Wide angles are a problem though. Proper wide angle lenses overcome the problem with the camera flange distance with clever optics. My 15mm lens can’t be 15mm away from the film or sensor due to the depth of the camera body and the need for a swinging mirror. The clever lens fairies in Japan made it work at a flange distance of around 46mm. But if I want to bodge something wide out of inappropriate parts that flange distance is the wasp at my picnic. And then I read an article on t’interweb… (which I have been searching for ever since). The idea is to use an extremely wide angle CCTV lens. Mount this on tome form of extension tube so that it would focus on a sensor, but leave the sensor as empty space. (OK, just mount the lens on a tube). Then mount this whole thing on the end of a reversed lens attached to a camera. The idea is that the virtual image focused by the CCTV lens is seen by the reversed (strong macro) lens and focused in turn onto a real sensor of film. And if I did the maths right, the macro lens would enlarge the virtual image from the CCTV lens to cover the camera sensor. Plus, a fisheye lens for a CCTV camera is not big bucks. Plus I could test this with my existing lenses before even buying a CCTV lens.
So I did the logical thing and experimented to see if it would work before I bought anything. Mount a lens in reverse on a camera and then hold another lens in front of it to see if I can focus any sort of image. All I got was a very good look at the dust on the second lens. I’m either missing something or the whole idea is daft. I do wish I could find the original article.
But in the meantime I have a couple of useful portrait lenses, a very close-focussing portrait lens and a huge glass condensing lens from an old overhead projector. I’ve been playing with the latter by taping it to the end of a cardboard tube. It’s got a focal length of around 330mm but I could shorten that by putting a magnifying lens between it and the camera.

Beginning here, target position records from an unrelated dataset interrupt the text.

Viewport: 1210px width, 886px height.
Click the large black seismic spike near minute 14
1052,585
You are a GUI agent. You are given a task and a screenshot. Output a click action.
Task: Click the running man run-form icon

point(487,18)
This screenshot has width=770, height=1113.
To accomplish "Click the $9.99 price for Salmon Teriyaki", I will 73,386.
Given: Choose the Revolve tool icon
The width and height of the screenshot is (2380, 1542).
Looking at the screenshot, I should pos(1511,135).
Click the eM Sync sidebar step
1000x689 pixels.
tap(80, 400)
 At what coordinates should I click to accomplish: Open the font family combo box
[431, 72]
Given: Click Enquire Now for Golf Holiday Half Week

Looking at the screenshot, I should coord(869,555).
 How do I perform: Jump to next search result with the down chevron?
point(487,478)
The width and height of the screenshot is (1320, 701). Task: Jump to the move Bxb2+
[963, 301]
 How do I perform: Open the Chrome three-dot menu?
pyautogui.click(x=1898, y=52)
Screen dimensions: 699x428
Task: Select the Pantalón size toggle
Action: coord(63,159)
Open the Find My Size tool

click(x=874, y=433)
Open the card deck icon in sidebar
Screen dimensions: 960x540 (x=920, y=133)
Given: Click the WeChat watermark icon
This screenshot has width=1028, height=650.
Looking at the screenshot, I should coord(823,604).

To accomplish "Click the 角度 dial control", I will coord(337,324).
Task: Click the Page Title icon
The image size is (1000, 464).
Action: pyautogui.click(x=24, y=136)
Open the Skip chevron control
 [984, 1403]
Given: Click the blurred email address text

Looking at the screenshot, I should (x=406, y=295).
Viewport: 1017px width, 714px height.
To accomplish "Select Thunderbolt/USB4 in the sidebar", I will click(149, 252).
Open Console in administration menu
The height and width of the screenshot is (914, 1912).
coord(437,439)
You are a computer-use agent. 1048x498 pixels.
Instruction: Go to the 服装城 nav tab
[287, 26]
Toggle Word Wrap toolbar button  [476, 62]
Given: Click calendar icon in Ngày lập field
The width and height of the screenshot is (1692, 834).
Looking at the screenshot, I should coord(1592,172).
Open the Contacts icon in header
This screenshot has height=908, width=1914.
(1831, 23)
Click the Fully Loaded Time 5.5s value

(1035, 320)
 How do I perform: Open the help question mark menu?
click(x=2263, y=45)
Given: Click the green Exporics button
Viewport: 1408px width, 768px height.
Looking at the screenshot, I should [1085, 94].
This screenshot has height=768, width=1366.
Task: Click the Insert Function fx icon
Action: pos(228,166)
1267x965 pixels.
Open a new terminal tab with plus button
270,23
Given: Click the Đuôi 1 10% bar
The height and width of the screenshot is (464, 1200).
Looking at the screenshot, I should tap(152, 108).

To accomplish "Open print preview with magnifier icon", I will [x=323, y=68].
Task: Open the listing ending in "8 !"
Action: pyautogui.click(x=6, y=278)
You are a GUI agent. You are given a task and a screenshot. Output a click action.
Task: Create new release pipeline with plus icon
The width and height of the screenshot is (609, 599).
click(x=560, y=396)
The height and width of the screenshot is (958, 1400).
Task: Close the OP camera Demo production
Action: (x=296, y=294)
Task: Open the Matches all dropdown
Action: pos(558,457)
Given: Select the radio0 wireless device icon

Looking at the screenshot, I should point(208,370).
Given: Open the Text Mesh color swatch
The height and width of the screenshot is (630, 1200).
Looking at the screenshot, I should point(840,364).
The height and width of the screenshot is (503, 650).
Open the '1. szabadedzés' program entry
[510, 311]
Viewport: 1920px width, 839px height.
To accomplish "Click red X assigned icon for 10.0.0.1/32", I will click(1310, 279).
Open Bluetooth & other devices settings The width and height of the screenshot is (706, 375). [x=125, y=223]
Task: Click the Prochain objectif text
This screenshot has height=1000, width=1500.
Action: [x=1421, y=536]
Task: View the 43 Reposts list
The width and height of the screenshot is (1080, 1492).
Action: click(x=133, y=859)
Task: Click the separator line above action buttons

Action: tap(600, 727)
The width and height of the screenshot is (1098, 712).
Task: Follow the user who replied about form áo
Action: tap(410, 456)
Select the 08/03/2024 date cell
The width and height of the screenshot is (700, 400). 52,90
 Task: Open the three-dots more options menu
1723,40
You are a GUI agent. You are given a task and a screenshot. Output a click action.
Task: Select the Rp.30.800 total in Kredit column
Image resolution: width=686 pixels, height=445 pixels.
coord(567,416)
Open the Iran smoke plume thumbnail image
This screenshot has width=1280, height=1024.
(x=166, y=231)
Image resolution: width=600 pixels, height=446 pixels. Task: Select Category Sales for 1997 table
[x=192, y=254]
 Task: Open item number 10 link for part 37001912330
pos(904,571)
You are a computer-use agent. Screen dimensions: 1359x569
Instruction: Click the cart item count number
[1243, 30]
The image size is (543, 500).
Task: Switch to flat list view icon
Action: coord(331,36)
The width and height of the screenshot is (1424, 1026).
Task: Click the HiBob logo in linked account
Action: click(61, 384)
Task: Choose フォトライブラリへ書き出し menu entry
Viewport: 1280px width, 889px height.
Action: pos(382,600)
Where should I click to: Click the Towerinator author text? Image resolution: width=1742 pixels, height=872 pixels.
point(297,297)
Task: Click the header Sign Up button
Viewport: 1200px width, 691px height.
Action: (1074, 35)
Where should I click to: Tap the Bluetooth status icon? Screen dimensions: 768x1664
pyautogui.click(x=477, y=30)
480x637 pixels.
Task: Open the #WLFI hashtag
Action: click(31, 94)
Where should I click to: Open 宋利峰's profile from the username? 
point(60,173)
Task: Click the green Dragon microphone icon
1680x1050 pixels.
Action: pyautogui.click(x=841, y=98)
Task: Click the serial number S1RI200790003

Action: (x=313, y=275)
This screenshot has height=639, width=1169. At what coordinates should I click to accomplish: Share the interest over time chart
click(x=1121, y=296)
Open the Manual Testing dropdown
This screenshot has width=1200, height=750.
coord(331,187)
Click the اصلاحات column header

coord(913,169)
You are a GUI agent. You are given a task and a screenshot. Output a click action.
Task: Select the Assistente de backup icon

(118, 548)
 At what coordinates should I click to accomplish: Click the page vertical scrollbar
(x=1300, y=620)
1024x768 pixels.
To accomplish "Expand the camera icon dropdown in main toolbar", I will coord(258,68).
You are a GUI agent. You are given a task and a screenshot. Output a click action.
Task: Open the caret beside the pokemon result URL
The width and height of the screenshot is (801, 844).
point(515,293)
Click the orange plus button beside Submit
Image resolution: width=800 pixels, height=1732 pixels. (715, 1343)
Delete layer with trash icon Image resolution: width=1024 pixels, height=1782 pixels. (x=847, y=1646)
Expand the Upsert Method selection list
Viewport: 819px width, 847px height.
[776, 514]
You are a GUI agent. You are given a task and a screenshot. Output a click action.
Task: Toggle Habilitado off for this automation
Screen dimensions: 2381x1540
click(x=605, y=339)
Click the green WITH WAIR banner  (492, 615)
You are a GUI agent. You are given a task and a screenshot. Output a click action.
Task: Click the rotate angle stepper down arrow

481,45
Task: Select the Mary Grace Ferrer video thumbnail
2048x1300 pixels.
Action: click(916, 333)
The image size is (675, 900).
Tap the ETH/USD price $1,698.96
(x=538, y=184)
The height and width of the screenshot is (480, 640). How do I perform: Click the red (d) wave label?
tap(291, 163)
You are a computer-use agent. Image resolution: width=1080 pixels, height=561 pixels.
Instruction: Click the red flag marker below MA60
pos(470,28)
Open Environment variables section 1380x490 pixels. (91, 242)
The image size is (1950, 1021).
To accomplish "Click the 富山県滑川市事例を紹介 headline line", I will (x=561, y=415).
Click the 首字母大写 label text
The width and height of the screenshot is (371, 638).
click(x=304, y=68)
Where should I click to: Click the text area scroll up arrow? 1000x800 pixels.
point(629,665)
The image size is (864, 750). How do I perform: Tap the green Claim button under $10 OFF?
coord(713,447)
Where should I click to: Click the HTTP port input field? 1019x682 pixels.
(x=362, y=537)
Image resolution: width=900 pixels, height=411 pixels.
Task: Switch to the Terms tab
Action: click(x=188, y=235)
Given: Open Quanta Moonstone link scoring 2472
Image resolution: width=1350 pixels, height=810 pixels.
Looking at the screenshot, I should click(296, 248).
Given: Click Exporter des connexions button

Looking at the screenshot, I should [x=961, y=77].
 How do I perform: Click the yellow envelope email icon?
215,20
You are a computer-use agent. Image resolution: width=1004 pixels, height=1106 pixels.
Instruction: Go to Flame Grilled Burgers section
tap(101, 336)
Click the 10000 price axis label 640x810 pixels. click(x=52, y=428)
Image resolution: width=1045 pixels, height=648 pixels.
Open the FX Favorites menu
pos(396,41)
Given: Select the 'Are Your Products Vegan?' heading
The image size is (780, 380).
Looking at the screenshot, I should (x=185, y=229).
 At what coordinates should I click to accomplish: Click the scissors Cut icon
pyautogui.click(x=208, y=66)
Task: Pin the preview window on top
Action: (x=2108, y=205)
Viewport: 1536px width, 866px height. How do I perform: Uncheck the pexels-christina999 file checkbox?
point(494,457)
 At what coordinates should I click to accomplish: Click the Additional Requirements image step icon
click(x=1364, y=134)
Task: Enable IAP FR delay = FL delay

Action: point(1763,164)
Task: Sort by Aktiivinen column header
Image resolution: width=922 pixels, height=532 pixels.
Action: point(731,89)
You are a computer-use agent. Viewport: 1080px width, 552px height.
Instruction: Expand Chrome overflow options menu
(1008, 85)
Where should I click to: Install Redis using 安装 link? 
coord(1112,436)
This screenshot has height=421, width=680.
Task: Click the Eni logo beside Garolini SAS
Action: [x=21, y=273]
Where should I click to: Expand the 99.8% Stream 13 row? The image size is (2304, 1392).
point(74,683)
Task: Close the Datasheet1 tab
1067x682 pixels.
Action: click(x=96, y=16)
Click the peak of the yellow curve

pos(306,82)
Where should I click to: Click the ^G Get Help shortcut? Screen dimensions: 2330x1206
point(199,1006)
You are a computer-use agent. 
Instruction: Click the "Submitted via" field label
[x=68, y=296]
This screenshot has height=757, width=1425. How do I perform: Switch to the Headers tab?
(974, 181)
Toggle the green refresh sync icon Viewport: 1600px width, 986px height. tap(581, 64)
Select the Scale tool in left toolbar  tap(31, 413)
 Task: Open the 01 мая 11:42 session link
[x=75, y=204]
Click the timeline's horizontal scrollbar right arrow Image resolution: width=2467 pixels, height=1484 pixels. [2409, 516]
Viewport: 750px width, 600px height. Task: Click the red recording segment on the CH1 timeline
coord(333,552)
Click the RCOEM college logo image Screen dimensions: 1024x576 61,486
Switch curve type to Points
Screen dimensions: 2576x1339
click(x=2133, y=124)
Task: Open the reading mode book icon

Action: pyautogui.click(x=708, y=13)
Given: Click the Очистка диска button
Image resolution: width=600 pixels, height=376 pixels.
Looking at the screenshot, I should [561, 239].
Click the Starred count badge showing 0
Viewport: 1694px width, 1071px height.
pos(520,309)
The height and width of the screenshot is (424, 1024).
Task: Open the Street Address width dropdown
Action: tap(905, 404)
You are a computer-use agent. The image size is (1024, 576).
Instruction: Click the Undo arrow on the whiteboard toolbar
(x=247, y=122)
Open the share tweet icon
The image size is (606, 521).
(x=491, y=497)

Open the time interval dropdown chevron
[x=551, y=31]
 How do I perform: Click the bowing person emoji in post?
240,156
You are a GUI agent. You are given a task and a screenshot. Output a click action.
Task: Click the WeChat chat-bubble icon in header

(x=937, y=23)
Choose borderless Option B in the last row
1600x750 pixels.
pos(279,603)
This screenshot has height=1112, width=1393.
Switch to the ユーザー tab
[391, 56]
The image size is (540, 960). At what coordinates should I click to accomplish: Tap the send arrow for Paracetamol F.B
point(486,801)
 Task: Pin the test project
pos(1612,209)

I’ve also got a 9 diopter closeup lens that looks like it might be a doublet rather than a single element, so might be better quality. This particular one has a focal length of 115mm so fills-in the gap between my two projector lenses. The right size of step-up ring should mount this on my bellows. Or this might be the lens I use with the OHP lens to reduce the focal length. Decisions, decisions…
Go me! I’ve got more lenses than a Fleet Street pro (do they still exist?). There are people who pay good money for this sort of fuzziness.